Dans les trois observations que je viens de citer, c'était tel ou tel département du système nerveux qui manifestait plus spécialement les souffrances de l'être entier, et les périodes de malaise étaient séparées par des périodes de santé, tout au moins relative. Voici maintenant un cas où tous les éléments du système nerveux sont tellement excités que la «maladie» revêt les formes les plus diverses, et sans qu'il y ait eu, pour ainsi dire, un seul jour de rémission, depuis l'époque où le système nerveux a été ébranlé,—c'est-à-dire depuis l'âge de huit ans,—jusqu'à l'âge de la cessation des règles. La malade dont je vais parler a été vraiment, pendant plus de trente ans, un parfait musée pathologique. Mais, malgré mille misères qui se succédaient chez elle comme les figures d'un kaléidoscope, je n'ai jamais désespéré de sa survie, ni de sa guérison, à cause même de la mobilité et de la variété des manifestations morbides, étant donné, d'autre part, l'intégrité des organes.

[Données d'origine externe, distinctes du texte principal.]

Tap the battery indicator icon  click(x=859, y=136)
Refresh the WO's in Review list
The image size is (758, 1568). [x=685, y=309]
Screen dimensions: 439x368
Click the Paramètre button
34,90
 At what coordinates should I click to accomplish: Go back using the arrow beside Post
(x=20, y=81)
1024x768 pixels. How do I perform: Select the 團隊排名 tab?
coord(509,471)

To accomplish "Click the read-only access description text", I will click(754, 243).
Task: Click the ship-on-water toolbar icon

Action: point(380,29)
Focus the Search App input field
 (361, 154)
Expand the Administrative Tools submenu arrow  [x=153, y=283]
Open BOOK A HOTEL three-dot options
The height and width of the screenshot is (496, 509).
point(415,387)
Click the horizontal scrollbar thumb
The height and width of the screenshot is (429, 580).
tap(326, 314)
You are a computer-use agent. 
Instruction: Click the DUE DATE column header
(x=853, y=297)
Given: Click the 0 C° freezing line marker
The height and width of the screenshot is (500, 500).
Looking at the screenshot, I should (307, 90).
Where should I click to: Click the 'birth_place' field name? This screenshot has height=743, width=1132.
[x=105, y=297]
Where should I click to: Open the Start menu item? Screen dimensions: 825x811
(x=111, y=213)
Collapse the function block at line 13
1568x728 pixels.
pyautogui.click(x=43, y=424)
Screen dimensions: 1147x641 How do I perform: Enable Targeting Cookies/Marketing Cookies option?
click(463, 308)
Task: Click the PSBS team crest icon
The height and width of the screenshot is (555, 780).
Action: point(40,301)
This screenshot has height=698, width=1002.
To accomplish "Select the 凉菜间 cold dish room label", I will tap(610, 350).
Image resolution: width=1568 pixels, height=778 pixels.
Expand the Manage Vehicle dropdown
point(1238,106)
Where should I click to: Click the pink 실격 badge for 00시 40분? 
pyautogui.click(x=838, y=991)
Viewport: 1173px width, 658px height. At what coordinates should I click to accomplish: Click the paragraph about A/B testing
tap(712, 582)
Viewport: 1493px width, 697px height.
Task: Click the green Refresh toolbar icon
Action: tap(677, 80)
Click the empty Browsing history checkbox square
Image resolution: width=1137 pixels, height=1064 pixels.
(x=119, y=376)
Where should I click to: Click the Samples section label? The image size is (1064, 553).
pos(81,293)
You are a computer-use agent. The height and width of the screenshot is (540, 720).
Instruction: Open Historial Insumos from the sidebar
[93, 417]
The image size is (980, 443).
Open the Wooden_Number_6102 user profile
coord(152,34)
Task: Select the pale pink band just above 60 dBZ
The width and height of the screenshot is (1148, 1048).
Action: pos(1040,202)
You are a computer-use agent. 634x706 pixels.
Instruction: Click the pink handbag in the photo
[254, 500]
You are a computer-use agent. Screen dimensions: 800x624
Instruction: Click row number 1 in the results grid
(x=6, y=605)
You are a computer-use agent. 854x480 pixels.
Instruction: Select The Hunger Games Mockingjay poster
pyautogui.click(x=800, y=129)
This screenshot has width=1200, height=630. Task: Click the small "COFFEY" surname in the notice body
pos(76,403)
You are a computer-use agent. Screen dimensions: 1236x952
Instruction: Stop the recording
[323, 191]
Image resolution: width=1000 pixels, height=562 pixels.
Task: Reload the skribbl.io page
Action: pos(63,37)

La «maladie» de cette personne a commencé à huit ans, à la suite d'une fièvre typhoïde grave. Pendant cinq ans, elle ne s'est traduite que par des migraines très intenses et très fréquentes; mais dès l'apparition des règles, aux migraines se sont jointes des douleurs d'estomac et de la constipation. Vers l'âge de trente ans, le système nerveux cérébral a manifesté son trouble par des vertiges, bourdonnements d'oreilles, etc. Deux ans après, c'est le tour de la moelle: douleurs rhumatismales et névralgies erratiques. Vers l'âge de trente-trois ans, le système nerveux cardiaque donne sa note dans le concert: syncopes qui durent de dix minutes à une demi-heure, avec perte complète de connaissance.
En octobre 1889, une crise gastralgique survient, qui se prolonge pendant trois jours consécutifs. L'année suivante, c'est une douleur intercostale gauche qui immobilise la malade pendant plusieurs jours; mais, par contre, la tête est redevenue parfaitement libre, les vertiges, la céphalée, ont disparu. En 1893, apparaît une dermalgie qui occupe les deux bras. Puis voici que la fièvre survient: la malade a jusqu'à 40°, sans cause connue, à l'époque de ses règles. En 1895, se produit un état de péritonisme,—avec douleurs très vives dans l'estomac et le foie, urines acajou chargées d'urobiline,—qui semble mettre la vie en danger. Mais la malade sort de cette épreuve; et, pendant les dix mois qui suivent, elle maigrit, très heureusement, de 93 à 87 kilogrammes.